The ring bites into her skin as she glares around the room in an effort not to cry again. She finds little comfort in what she sees. There is almost nothing of her past life left in here. What the fire did not destroy has been pushed around so much that were it not for the hearth and the windows, their shutters untidily half open, Yolanda would hardly know she was in the small hall at Castelneuf at all. The rushes on the floor have been swept out and, with the walls stripped bare, a chamber built for coziness is now just a chamber. What is more, the whole place smells quite different. It has lost, finally, any smell of her mother.

She rocks back and forth. This is the last straw. Raimon has gone, and her home is not even her home anymore. Somehow both have left her behind, caught up in events in which she seems to have lost her part. She never saw the fire here. She never saw Raimon fighting it, or him and Aimery together discussing the rebuilding. She never saw the Cathar visitors. Instead, she is the visitor—worse, she is a visiting stranger.

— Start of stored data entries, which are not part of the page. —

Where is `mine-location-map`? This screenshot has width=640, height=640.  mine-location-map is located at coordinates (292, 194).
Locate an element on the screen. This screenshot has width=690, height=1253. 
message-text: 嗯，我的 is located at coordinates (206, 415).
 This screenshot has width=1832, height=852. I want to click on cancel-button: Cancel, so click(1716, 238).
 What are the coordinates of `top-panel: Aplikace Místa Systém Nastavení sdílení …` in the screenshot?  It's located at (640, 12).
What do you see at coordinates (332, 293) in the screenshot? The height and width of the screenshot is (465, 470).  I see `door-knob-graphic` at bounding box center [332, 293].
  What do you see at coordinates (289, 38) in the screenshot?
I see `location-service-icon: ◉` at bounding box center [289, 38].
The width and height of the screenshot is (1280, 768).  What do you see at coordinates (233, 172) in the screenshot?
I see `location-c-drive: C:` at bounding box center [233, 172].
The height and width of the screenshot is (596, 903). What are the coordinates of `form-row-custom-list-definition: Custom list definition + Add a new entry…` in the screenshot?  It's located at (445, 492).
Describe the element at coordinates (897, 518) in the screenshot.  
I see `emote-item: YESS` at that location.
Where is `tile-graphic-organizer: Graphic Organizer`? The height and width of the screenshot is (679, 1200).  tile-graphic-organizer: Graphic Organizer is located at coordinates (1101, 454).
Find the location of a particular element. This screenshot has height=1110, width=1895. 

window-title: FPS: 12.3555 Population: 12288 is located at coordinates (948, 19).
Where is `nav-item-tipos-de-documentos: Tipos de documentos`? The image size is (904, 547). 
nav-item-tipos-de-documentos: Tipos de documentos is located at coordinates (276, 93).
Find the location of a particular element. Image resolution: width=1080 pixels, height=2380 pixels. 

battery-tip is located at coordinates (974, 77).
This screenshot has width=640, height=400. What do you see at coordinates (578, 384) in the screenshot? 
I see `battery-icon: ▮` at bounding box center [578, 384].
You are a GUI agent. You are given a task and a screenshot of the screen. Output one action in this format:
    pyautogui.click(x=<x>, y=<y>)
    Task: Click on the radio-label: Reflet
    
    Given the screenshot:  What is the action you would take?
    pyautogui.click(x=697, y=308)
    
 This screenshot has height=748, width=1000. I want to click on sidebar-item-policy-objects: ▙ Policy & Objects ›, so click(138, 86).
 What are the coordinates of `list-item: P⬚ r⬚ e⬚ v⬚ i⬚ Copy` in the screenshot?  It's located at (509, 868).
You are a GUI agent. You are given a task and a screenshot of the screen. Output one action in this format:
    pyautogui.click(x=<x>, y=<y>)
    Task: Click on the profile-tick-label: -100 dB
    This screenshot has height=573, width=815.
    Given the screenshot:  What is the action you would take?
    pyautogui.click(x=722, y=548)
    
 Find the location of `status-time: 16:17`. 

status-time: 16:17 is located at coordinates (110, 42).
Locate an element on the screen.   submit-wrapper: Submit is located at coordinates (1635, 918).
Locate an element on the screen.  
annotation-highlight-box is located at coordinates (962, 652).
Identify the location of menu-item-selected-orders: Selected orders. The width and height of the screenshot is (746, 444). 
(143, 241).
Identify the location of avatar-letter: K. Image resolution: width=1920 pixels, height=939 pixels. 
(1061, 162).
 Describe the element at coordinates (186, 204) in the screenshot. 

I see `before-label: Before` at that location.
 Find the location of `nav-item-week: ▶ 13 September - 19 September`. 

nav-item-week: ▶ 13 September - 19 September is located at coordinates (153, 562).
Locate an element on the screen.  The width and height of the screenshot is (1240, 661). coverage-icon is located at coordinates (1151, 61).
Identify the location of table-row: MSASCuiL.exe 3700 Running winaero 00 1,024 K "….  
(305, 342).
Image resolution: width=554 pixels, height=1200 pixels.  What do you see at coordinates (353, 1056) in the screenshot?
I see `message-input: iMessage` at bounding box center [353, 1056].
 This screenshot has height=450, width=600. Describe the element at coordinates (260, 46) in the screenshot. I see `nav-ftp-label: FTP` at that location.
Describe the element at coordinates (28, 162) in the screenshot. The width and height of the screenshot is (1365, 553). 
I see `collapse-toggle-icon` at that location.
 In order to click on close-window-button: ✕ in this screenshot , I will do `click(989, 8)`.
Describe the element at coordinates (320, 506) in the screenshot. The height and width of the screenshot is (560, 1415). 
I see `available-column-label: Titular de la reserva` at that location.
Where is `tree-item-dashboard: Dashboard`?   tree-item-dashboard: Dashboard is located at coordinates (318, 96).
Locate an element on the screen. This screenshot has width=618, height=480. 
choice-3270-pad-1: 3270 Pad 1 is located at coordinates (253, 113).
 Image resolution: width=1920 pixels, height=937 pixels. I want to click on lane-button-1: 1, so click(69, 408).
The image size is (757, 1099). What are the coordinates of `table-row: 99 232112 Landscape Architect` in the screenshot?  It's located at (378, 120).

After the heat of the tears, a dismal bleakness descends. She draws her blanket closer and shuffles back to the hearth, where she sits with Brees on one side and Laila on the other, her mind quite blank.

Laila does not want to stare into the fire, so she gets up,
gathers a heap of expensive-looking rags, and expertly begins to patch a bright green shift. She seems to have been busy. Her special chest is half covered in clothes in various stages of transformation. “In a perfect world, there'd be no men,” she says, watchfully conversational and trying to draw Yolanda in. “I really don't care for them at all.” She finishes a seam, takes the poker, and stirs the fire into an ashy mess.